RANDOM

Options Examples References

RANDOM creates pseudo-random variables. It can create random variables which follow the normal, uniform, Poisson, Negative Binomial, Laplace, t, Cauchy, exponential, gamma, or an empirical distribution. The user may specify (optionally) parameters of the distribution.

RANDOM (CAUCHY, DF=scalar, DRAW=series or matrix, EDF=series, EXPON, GAMMA,

GEN=1 or 2, LAMBDA=scalar, LAPLACE, MEAN=scalar or series, NEGBIN,

POISSON, REPLACE, SEEDIN=scalar, SEEDOUT=scalar,

STDEV=scalar or series, T, UNIFORM, VAR=scalar or series,

VCOV=<variance matrix>, VMEAN=<mean vector>)

series or matrix or <list of series> ;

Usage

RANDOM with no options causes a normal random variable with mean zero and variance one to be generated and stored as a series (under control of the current SMPL). If you want a non-standardized random variable, include the MEAN and STDEV options.

Other options cause the random variable generated to follow the Poisson, negative binomial, uniform, t, Cauchy, exponential, gamma, Laplace (double exponential), or general empirical distributions. See the Examples Section to learn how to obtain random variables from other distributions.
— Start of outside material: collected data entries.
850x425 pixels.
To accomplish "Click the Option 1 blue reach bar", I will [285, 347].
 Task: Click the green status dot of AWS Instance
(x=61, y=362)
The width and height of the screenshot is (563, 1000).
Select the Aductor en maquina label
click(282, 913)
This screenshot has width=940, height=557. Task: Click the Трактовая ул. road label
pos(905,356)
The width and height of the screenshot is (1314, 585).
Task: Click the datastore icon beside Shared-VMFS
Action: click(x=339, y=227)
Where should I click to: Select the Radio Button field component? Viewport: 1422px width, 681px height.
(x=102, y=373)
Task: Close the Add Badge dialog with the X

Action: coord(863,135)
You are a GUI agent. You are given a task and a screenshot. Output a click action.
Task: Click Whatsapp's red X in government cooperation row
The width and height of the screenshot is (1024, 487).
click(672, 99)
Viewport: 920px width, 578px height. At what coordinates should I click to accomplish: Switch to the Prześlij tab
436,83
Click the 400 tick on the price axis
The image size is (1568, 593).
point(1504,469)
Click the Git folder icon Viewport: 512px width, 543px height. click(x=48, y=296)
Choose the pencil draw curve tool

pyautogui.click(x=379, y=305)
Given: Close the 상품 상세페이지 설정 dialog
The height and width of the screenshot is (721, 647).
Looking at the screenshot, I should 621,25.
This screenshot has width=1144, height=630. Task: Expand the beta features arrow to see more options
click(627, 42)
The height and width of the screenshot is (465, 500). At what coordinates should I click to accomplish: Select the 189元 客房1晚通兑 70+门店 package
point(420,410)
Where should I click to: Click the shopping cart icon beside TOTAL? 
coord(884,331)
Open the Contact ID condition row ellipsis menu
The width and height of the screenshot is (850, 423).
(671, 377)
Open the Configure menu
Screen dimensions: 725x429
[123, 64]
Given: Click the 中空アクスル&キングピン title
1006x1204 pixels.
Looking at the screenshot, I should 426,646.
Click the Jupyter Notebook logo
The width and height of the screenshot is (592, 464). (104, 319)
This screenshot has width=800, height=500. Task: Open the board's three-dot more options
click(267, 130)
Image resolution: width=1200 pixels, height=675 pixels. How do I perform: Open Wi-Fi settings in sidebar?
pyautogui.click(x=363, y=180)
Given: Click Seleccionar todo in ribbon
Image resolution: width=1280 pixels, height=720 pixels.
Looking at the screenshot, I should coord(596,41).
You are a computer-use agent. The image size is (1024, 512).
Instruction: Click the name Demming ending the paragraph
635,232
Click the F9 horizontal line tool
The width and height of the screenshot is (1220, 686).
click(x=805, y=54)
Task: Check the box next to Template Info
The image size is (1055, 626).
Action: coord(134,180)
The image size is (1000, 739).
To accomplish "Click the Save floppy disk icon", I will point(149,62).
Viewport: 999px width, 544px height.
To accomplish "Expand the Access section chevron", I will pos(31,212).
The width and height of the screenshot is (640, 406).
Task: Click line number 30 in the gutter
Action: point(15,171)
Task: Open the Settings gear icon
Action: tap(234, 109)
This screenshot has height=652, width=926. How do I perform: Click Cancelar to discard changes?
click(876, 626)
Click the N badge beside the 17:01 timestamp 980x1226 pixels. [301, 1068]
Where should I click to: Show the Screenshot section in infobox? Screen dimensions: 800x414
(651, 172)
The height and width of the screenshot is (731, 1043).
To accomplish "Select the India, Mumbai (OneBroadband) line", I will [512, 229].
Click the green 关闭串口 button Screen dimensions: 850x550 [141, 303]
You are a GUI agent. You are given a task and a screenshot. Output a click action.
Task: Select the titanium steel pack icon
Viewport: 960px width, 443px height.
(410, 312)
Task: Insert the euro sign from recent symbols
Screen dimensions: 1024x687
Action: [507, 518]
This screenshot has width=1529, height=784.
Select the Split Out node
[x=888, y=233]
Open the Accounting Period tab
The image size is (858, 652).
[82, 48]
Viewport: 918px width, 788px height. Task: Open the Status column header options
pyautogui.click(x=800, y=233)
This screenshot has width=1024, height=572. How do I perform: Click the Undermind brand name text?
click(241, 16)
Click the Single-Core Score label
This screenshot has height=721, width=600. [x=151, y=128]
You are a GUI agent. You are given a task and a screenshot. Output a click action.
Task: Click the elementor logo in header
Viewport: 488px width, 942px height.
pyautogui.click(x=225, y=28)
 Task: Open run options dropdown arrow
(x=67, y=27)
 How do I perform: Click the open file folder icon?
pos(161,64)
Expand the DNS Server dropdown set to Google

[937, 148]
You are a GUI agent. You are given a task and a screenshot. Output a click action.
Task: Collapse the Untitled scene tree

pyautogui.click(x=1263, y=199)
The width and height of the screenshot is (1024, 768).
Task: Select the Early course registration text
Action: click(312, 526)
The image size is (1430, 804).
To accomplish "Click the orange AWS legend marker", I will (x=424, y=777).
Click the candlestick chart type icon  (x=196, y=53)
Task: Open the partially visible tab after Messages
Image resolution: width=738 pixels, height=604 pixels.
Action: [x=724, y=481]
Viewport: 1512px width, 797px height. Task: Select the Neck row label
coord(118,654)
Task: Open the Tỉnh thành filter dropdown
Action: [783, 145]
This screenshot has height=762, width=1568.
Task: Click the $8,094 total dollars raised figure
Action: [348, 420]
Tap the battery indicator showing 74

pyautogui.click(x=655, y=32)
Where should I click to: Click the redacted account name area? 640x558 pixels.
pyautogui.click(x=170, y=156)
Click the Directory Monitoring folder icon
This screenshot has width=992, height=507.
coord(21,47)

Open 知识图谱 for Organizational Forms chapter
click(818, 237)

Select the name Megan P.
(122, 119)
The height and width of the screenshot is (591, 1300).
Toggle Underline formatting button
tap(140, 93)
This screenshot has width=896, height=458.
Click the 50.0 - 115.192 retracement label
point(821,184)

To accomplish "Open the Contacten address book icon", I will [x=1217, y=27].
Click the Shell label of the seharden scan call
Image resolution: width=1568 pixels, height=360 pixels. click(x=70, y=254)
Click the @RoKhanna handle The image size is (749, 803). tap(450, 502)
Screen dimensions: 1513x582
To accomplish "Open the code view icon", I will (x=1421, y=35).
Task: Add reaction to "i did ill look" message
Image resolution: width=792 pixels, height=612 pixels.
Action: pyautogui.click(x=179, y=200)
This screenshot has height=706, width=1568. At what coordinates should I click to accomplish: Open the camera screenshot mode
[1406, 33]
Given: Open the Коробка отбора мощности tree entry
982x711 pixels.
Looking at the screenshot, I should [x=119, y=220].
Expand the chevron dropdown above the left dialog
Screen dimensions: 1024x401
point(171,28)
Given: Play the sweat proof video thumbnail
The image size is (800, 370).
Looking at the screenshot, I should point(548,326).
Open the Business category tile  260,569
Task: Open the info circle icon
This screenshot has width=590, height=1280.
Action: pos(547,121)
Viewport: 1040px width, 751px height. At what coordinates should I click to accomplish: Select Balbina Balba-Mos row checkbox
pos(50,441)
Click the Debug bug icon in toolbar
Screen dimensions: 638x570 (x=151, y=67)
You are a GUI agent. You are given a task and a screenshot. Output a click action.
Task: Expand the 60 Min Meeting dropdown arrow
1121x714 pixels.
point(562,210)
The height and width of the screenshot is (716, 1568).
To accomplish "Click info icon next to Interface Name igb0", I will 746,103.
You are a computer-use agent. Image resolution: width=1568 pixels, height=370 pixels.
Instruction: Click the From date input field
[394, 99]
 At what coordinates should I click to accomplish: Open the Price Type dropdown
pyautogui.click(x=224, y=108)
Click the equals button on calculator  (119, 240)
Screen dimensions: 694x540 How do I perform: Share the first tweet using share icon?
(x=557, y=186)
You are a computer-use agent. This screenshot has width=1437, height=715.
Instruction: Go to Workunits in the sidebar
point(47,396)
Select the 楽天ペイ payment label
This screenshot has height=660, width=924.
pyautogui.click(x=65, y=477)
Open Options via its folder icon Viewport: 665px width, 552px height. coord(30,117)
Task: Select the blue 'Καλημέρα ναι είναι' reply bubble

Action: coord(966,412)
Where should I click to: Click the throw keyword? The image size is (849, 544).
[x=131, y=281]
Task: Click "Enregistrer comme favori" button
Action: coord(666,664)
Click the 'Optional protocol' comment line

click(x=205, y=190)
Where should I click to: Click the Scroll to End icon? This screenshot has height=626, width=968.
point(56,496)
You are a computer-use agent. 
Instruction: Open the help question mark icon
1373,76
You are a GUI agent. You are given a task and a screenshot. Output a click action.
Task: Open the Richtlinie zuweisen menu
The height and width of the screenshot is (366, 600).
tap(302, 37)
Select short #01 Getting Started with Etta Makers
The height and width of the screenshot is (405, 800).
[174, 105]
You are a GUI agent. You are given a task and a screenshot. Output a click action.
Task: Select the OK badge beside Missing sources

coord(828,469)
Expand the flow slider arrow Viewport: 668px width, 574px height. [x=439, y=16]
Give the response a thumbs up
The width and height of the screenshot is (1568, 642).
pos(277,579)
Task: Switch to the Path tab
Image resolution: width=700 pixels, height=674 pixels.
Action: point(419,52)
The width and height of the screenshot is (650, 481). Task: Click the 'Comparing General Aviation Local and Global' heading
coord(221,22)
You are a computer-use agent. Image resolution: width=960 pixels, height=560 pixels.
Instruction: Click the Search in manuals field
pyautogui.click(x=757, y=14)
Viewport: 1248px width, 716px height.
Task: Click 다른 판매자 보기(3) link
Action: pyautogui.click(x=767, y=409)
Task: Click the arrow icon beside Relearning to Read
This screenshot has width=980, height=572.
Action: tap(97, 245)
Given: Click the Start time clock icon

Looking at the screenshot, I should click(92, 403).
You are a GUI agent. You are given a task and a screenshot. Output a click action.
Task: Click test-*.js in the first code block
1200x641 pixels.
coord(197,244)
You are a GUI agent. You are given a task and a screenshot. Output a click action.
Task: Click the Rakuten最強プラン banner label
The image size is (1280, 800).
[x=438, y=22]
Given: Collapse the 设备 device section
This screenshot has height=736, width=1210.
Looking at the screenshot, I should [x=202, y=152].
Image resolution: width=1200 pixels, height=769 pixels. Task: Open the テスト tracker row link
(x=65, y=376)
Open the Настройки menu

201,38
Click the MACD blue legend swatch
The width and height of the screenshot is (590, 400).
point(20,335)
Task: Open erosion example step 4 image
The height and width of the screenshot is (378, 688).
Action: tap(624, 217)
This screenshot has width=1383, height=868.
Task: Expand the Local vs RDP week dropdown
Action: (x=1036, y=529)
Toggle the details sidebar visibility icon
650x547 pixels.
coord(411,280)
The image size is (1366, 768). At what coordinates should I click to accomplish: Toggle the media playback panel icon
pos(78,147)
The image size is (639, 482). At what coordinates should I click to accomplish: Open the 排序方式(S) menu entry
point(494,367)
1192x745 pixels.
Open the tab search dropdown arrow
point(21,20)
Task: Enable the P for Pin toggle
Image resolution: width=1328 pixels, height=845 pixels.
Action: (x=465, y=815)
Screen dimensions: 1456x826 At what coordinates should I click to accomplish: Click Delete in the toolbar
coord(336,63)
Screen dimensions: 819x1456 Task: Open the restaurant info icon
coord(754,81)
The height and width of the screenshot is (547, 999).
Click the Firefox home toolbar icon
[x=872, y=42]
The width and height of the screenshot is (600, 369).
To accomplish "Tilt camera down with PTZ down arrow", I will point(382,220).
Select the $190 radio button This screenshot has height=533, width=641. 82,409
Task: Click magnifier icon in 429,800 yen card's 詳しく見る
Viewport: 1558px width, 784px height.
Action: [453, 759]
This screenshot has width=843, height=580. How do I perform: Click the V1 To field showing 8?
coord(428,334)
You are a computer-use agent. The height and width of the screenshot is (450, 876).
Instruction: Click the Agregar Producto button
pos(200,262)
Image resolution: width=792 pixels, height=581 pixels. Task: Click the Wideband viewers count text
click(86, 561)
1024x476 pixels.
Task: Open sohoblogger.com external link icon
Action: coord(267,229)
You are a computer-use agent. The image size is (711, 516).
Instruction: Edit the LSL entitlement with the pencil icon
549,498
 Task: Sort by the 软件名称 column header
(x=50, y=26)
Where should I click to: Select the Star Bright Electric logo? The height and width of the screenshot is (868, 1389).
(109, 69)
TSP "randomizes" the seed to start every run based on the current time, so you need to specify a fixed seed if you want to reproduce results from run to run. To change the starting seed for any given run or to save it for future use, use the SEEDIN and SEEDOUT options.

If multivariate normal random deviates are desired, the VCOV option is required. The dimension of this (symmetric or diagonal) matrix is the number of series to create. If only one argument is supplied before the semicolon, the series are stored in a matrix with this name. The VMEAN option should be used if a non-zero mean vector is desired.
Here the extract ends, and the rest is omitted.